In November 2014 BTMU was fined $315m for pressuring its consultant to water down a supposedly objective report on BTMU’s dealings with sanctioned countries which was submitted to the US regulator.
The bank and securities company, both part of Mitsubishi UFJ Financial Group, did not inform the PRA of the DFS action until after the DFS’ public announcement.
The PRA says BTMU’s "inadequate systems and controls" for the communication of relevant information contributed to this failure and that the banks "fell significantly short" of its expectations of PRA-authorised firms to engage in open dialogue.

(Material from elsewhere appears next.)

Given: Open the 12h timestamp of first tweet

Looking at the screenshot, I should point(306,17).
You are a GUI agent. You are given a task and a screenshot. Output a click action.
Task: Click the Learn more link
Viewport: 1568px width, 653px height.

BTMU and MUS(EMEA) agreed to settle at an early stage and were therefore entitled to a 30% discount, without which they would have been fined £25.5m and £12.75m respectively.
Sam Woods, Deputy Governor, Prudential Regulation and CEO of the PRA, said: “We expect all firms to be open and straightforward in their dealings with the PRA. Where firms fall short of this expectation, we will enforce it.”
An MUFG spokesperson said: “BTMU and MUFG Securities EMEA plc have cooperated fully and openly with the PRA throughout the investigation. BTMU and MUFG Securities EMEA plc express their regret for these historic breaches.
"MUFG has taken decisive action to improve its information controls and intra-group communication on regulatory matters. MUFG is committed to conducting business with the highest levels of integrity and regulatory compliance and to continuing to improve its policies and procedures.”